SEC Chairman Paul Atkins clearly outlined the new approach in his statement at the Blockchain Summit in Washington. Atkins emphasized that the “token taxonomy” understanding of the crypto industry has been prepared together and “not everything will be seen as a security anymore.” According to the update, assets such as Bitcoin, Ethereum, Solana, XRP, ADA and LINK; NFTs and other digital collectibles will no longer be considered securities.
The new rules remove payment tokens, collectibles, and utility tokens from SEC oversight. Only tokenized stocks and bonds, which are blockchain representations of a traditional security, remain regulated by the SEC. The “innovation first, control second” concept previously explained by Atkins has been officially implemented.
This regulation was put into effect without waiting for the passage of the Digital Asset Market Clarity Act, which Congress still has not brought to the approval stage.
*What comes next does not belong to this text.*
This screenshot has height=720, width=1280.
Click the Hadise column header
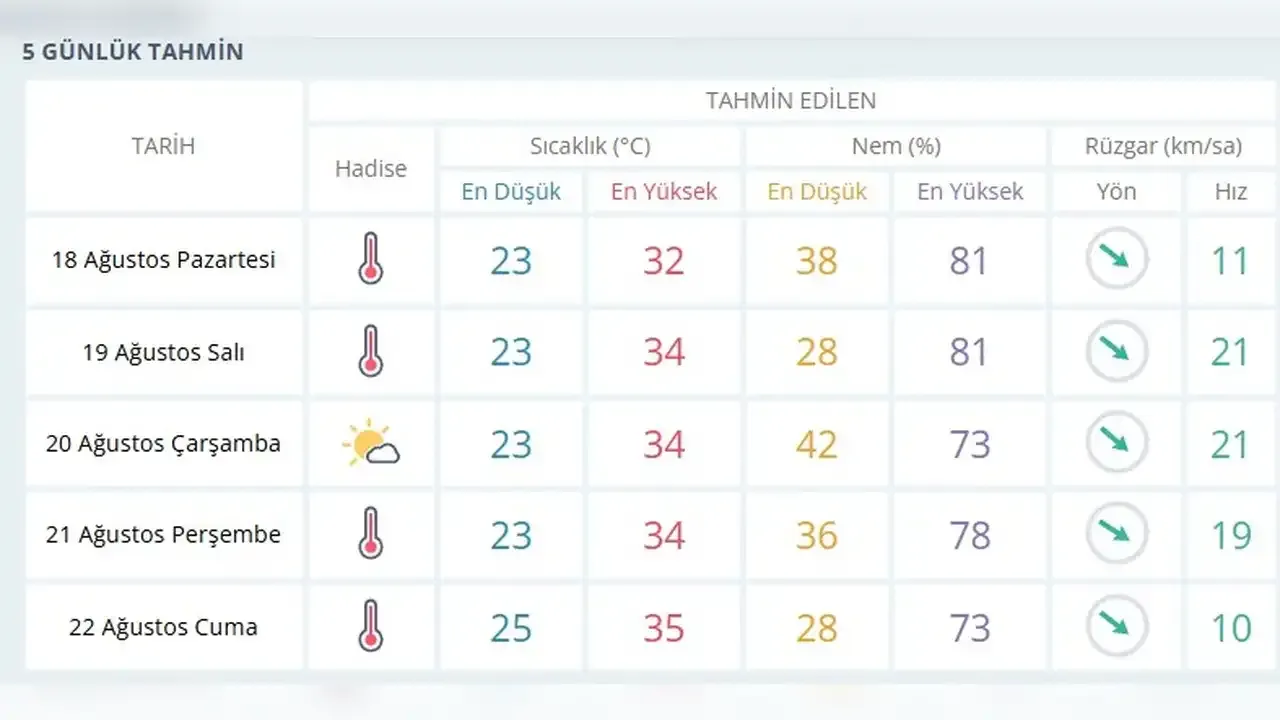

The new guide creates a temporary security area for sector actors by providing a reflection of the order that will occur if the law is implemented.
Conflict of Interest Discussion in Trump Family’s Project
The implementation of the new framework brought to the agenda allegations of conflict of interest in the public, especially around the decentralized finance project called World Liberty Financial, which is under the control of the Trump family. While the Trump family was ensuring that their projects were traded as tokens in the market, they were faced with intense disclosure and lock-up obligations under old regulations. These obligations have now been eliminated.
Todd Baker, a senior researcher at Columbia Law School, argued that the new framework ensures that for-profit transactions with questionable social benefits are kept away from federal oversight.
Just a few months ago, platforms like Gemini faced significant litigation on internal governance and compliance grounds. Current rules prevent projects like World Liberty Financial from experiencing similar problems as long as they operate through non-securitized digital assets.
The new approach is seen as an ambitious step to consolidate the US leadership in the global crypto market. Cody Carbone from Digital Chamber argues that the steps taken should be for US competitiveness; Summer Mersinger from the Blockchain Association stated that although joint work is beneficial in the short term, political tension may continue in the long term.
As a result, the industry is currently guided by interim guidance from regulators rather than legislation. Continuation of the current order unless permanent legislation is passed by Congress; It will depend on political balances and changes in the agenda.